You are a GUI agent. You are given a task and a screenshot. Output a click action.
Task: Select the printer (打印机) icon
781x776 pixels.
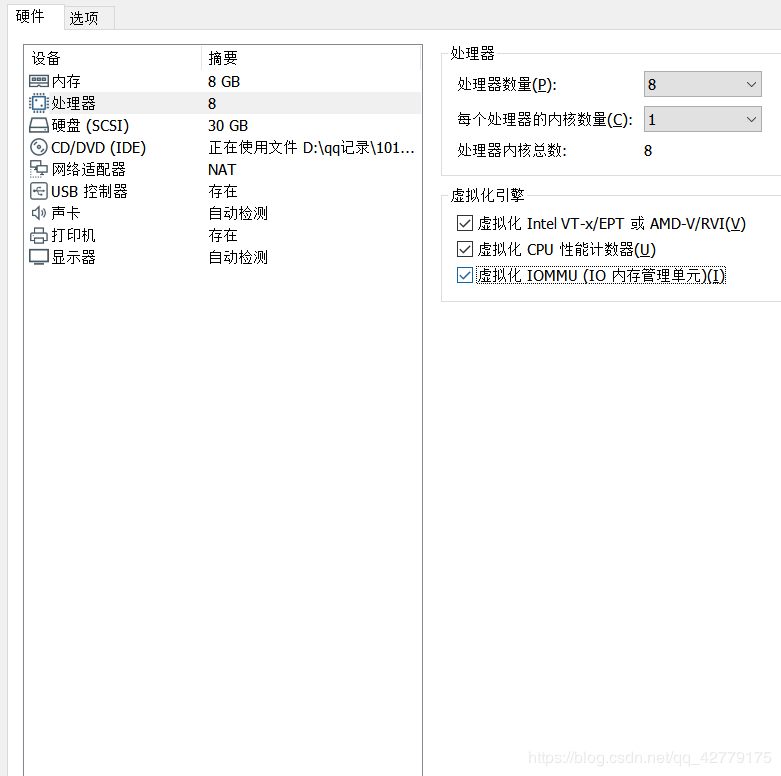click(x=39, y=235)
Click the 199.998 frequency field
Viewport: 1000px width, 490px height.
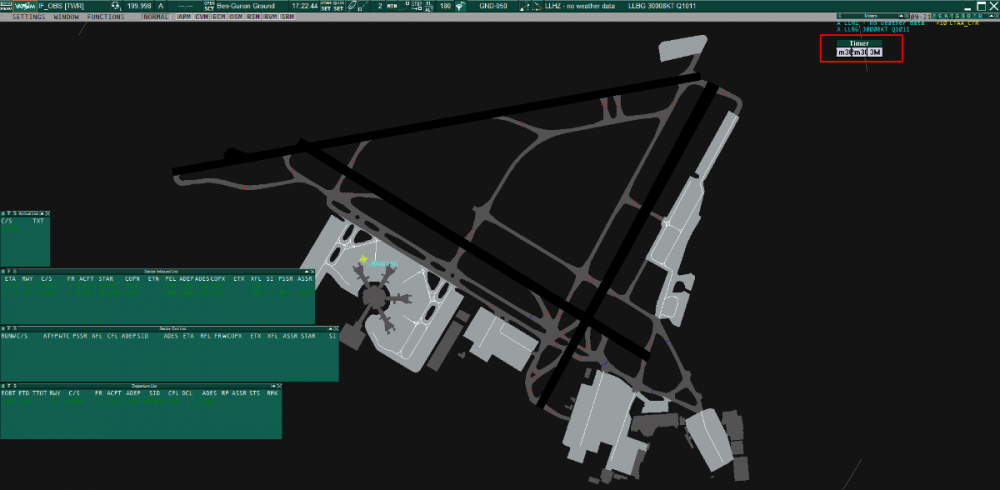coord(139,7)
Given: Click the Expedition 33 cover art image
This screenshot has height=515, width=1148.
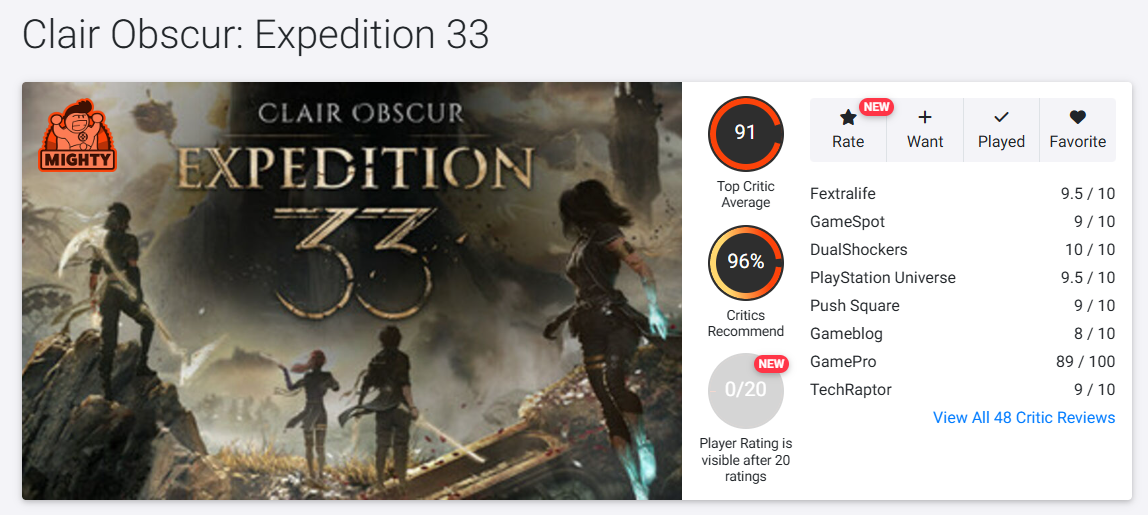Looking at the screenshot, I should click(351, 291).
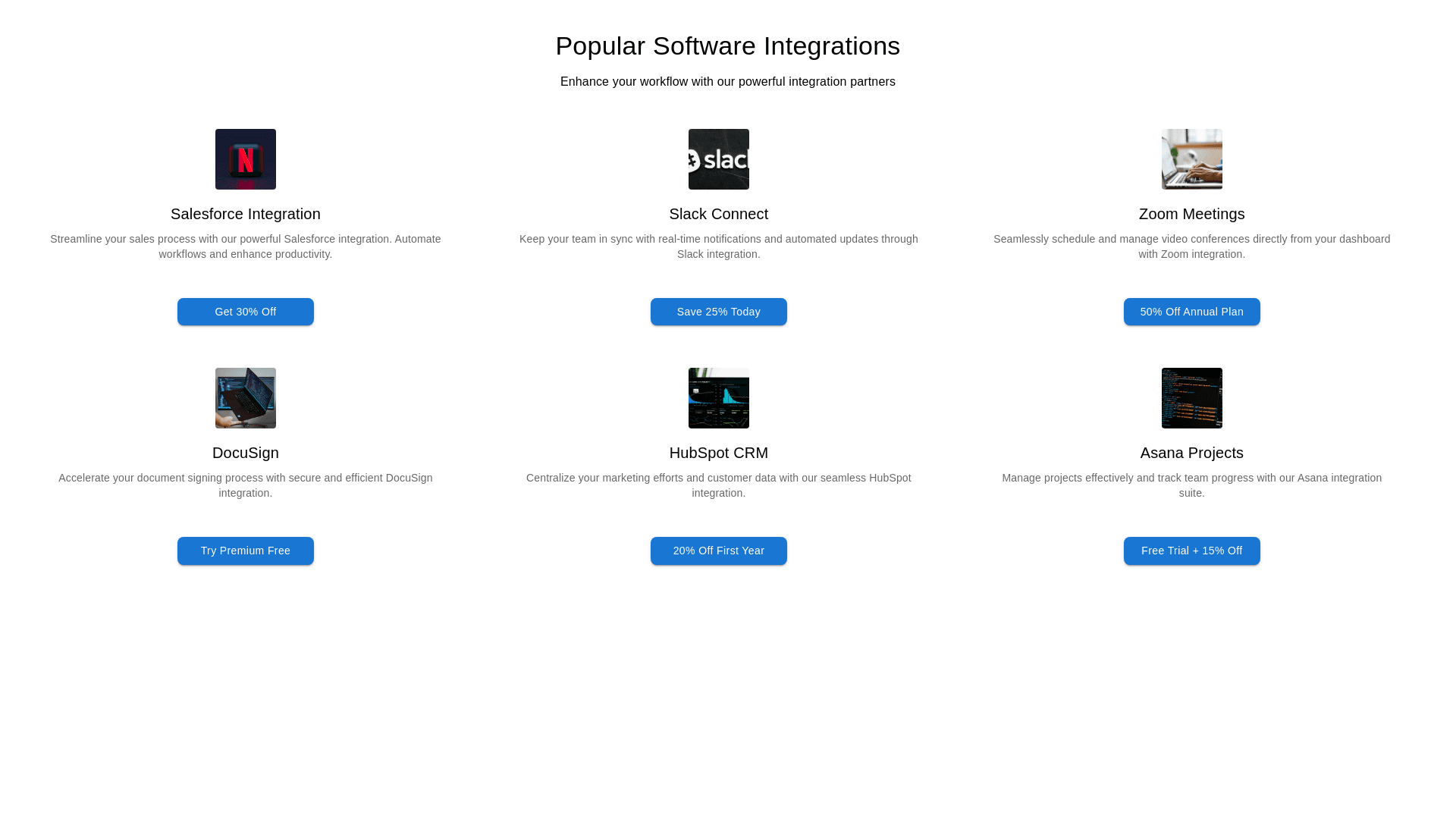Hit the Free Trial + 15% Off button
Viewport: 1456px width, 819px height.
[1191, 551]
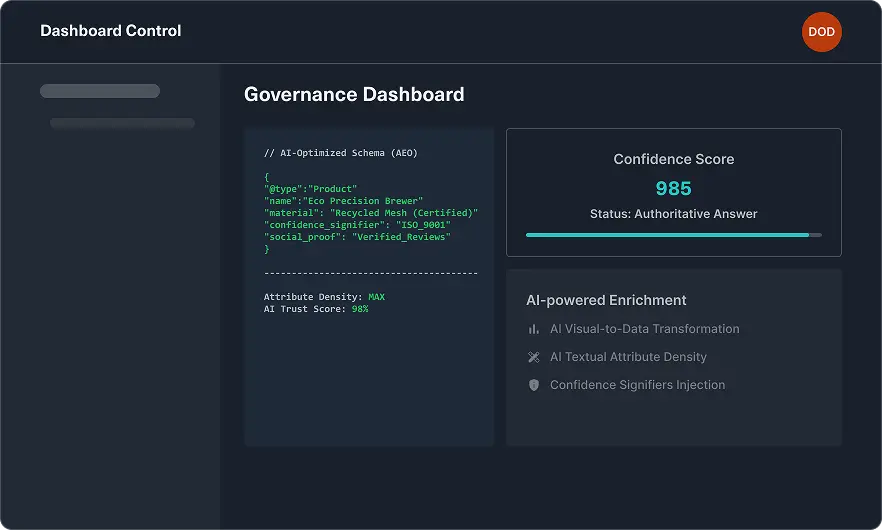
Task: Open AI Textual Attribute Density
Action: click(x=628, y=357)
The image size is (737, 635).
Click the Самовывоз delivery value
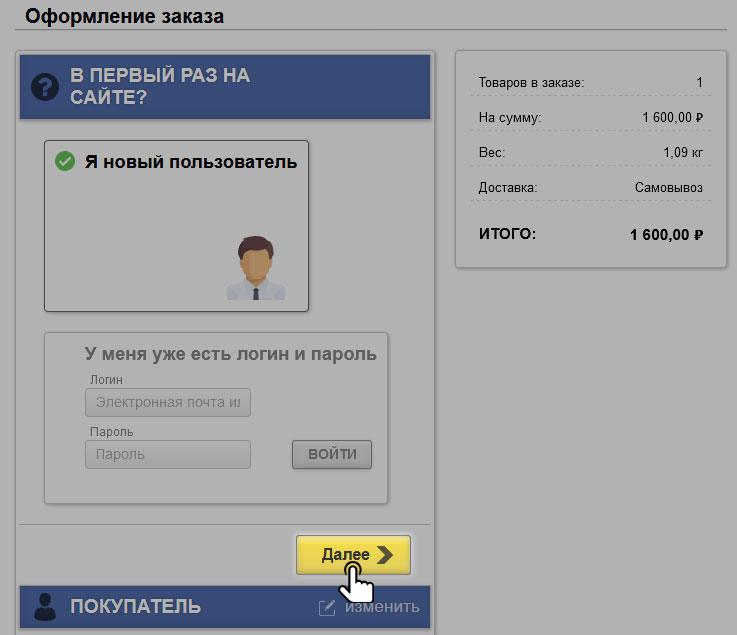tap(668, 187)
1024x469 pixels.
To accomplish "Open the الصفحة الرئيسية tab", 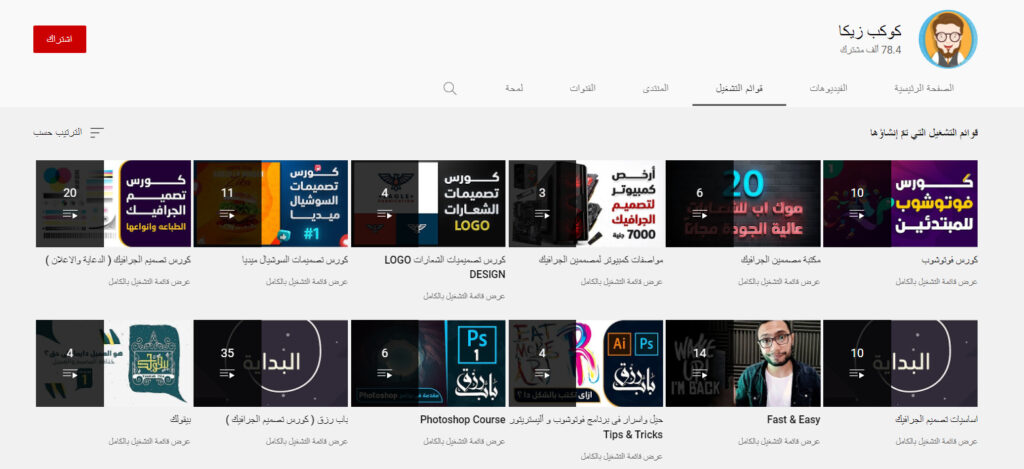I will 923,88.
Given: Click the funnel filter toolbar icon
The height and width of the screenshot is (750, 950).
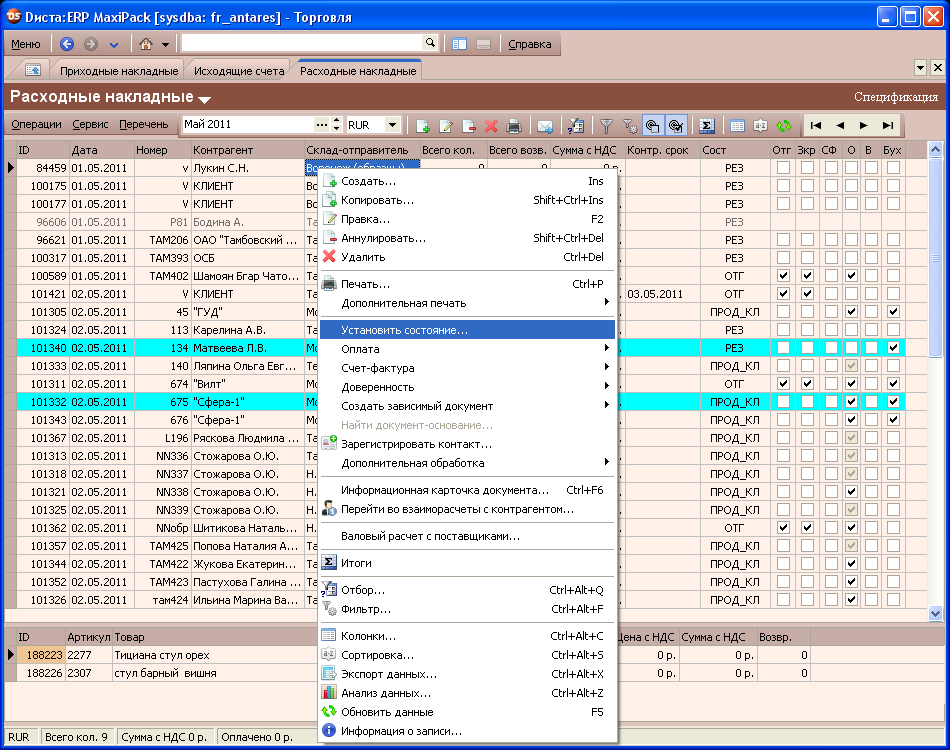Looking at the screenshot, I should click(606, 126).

[Activity] Please repeat, with no pictures, each line from the start of the records above through the line with "Given: Click the Expedition", inclusive, and only those.

[Response area]
You are a GUI agent. You are given a task and a screenshot. Output a click action.
Task: Select the printer (打印机) icon
781x776 pixels.
click(x=39, y=235)
Click the 199.998 frequency field
Viewport: 1000px width, 490px height.
coord(139,7)
Given: Click the Expedition 33 cover art image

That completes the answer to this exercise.